- **Metin alıntısı**:
İsrail - Filistin - Türkiye

22/04/2025

İsrail - Filistin - Türkiye Ekseninde Ortadoğu… 

Filistin topraklarının bilinen en eski halkı "AMELİKA" halkı idi. "Filist" adlı halk Girit adasından bu bölgeye göç etti. Filistler, Yunanlılarla akraba bir halk. Filist ismi de eski yunan tarihçileri tarafından bu halka verildi. Yahudiler ise; Firavun'un generali iken ona karşı çıkan Musa ile birlikte sürüldü ve bölgeye geldi. Filistler Araplaştı, Yahudilerde - bölgenin kendilerine vaat edildiğini iddia ettiler - Bölgenin gerçek halkı "AMELİKA" halkı ise tarihsel olarak asimile oldu. Tarihin en eski uyuşmazlıklarından birisi de bu şekilde başlamış oldu. Aslında bu coğrafyanın gerçek sahibi AMELİKA'lardır. (Bilgi İlahiyatçı Cemil Kılıç) 

Yeni Dünya Düzeni; ortadoğu'daki güvenlik sorununu İsrail ile aşmaya çalışıyor ancak İsrail devleti tek başına bu büyük coğrafyada güvenlik sorununu çözebilecek durumda değil. Türkiye'nin de bu sürece eklemlenmesi gerekiyor. İşte Büyük Ortadoğu Projesi (BOP) olarak tanımlanan yapılanmada; Türkiye'nin "cumhurbaşkanının" eş başkanlık yapmasının sebebi de bu -Küreselleşmenin Ortadoğu'daki koçbaşı olma startejisi- … Başka bir şekilde ifadelendirecek olursak Türkiye'yi kendi askeri ve siyasi emellerine alet edeceği bir ülke konumuna sürükleme planının parçası. Neo – Osmanlıcılık oyununu da bu açıdan değerlendirmek gerekir.

Afganistan ve Irak 'sorunlarını' silahla demokrasi getirerek çözen ABD ve müttefikleri için bölgede iki lokal güç kaldı. Bunlardan birincisi İran, diğeri ise Suriye. Suriye'nin son sekiz yılında yaşadığı sorunlar ve dünyanın tüm bölgelerinden gelen "terör" odaklarına karşı verdiği mücadele bu açıdan önemli. BOP Suriye'de sekteye uğramış bir projedir. Ancak daha bitmedi hala devam ediyor. Suriye'nin ilerici güçleri bu savaşı kazandı. BOP'un desteklediği gerici unsurlar bu savaşı kaybetti. Savaş; "Doğu Akdeniz ve Libya eksenine" kaydı.

- **Yapılacak görev**: Ortadoğu yazısında "Yeni Dünya Düzeni;" ile başlayıp "açıdan değerlendirmek gerekir." ifadesine kadar süren bölümü, "Yeni Dünya Düzeni" ifadesini "Küresel Düzen" olarak değiştirip yeniden yazın.

- **Gösterilen veriler**:
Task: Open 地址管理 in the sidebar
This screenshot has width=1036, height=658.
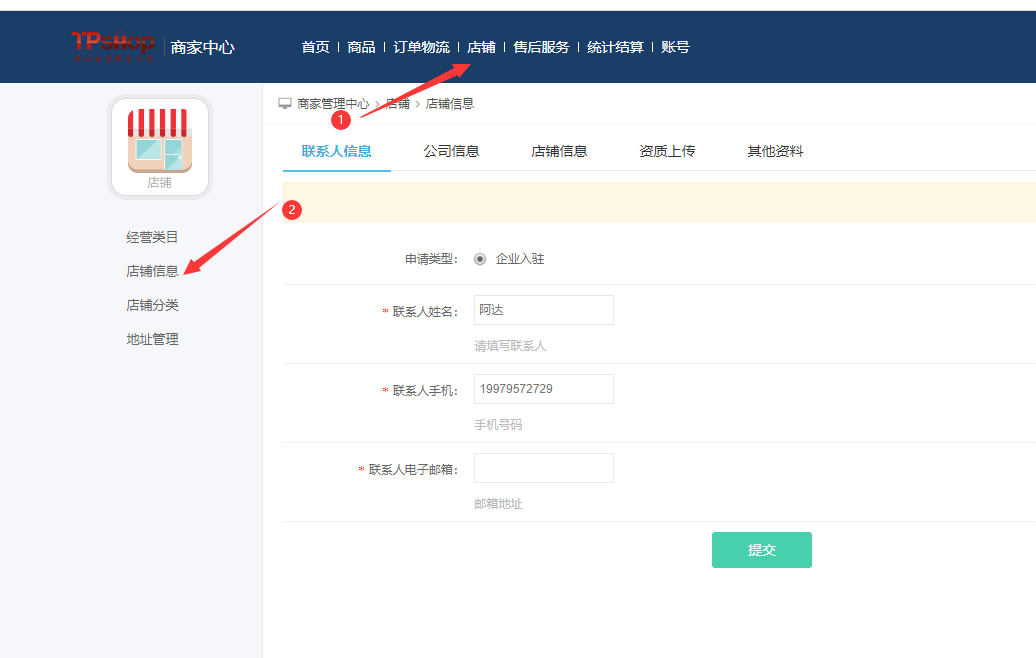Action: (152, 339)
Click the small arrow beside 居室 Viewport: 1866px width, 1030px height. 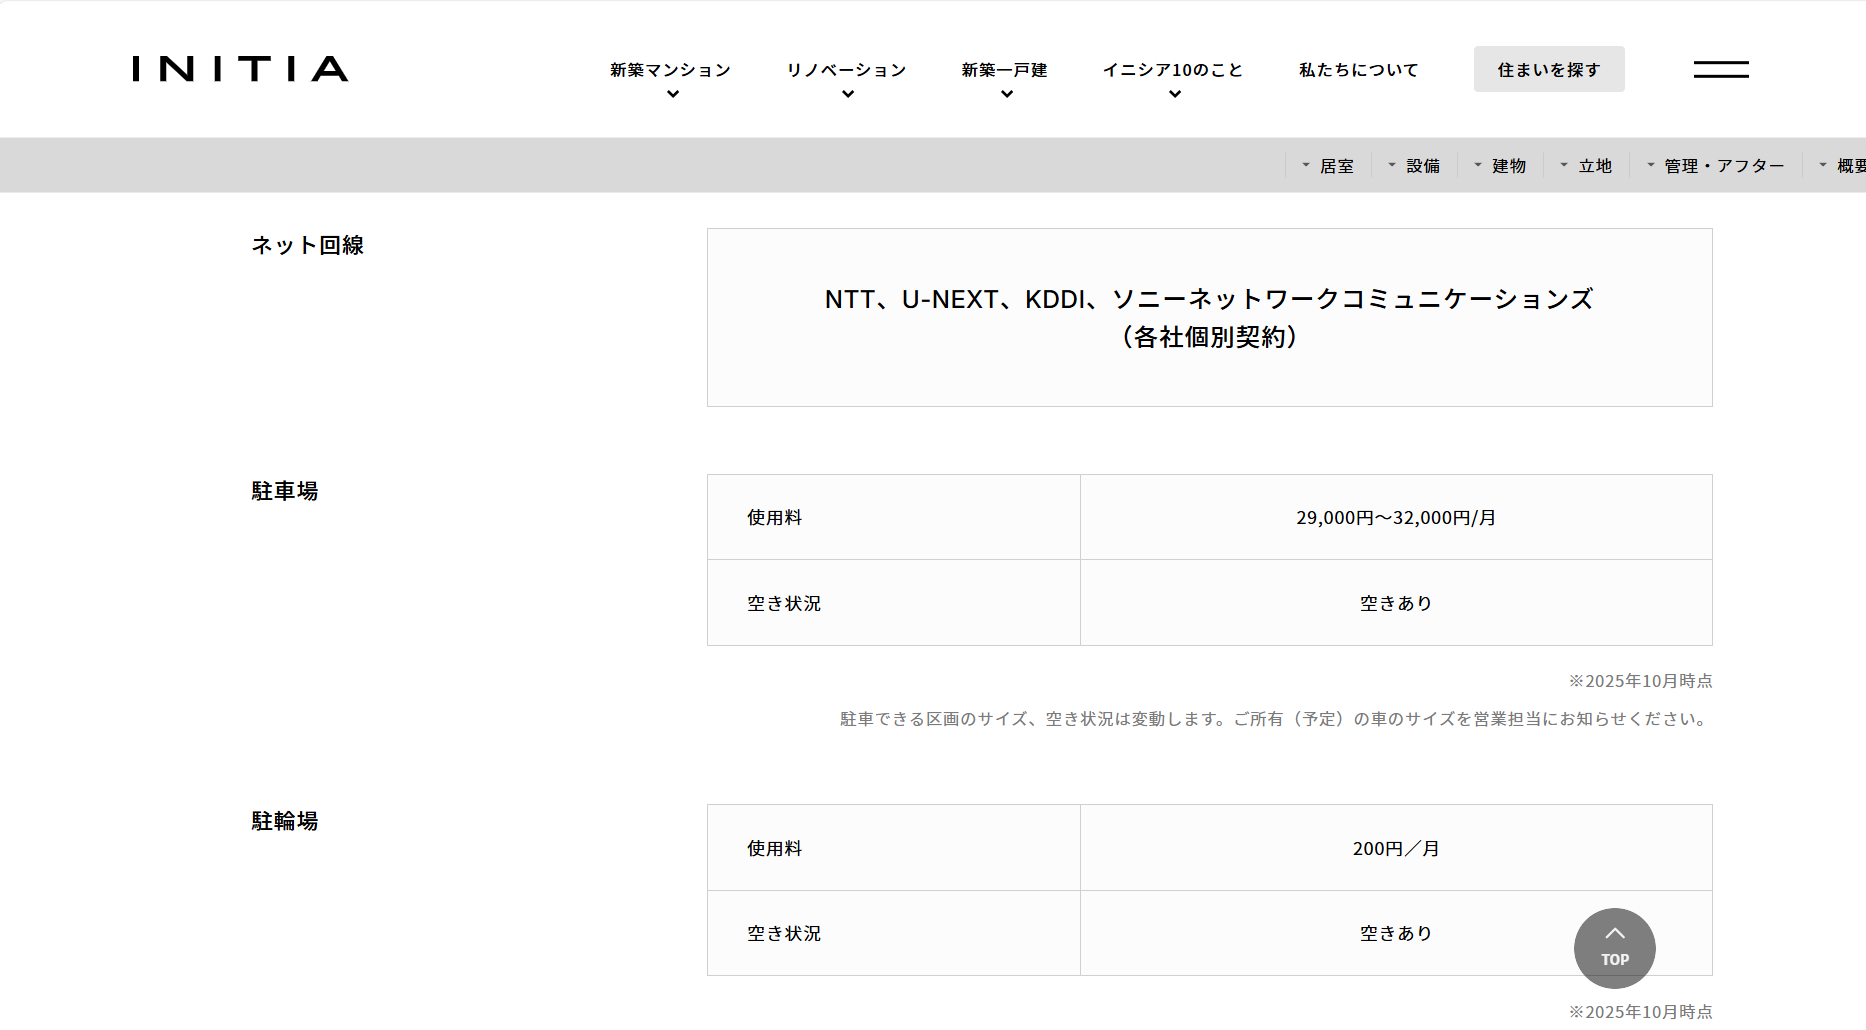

- **Görevin çözümü**:
Küresel Düzen; ortadoğu'daki güvenlik sorununu İsrail ile aşmaya çalışıyor ancak İsrail devleti tek başına bu büyük coğrafyada güvenlik sorununu çözebilecek durumda değil. Türkiye'nin de bu sürece eklemlenmesi gerekiyor. İşte Büyük Ortadoğu Projesi (BOP) olarak tanımlanan yapılanmada; Türkiye'nin "cumhurbaşkanının" eş başkanlık yapmasının sebebi de bu -Küreselleşmenin Ortadoğu'daki koçbaşı olma startejisi- … Başka bir şekilde ifadelendirecek olursak Türkiye'yi kendi askeri ve siyasi emellerine alet edeceği bir ülke konumuna sürükleme planının parçası. Neo – Osmanlıcılık oyununu da bu açıdan değerlendirmek gerekir.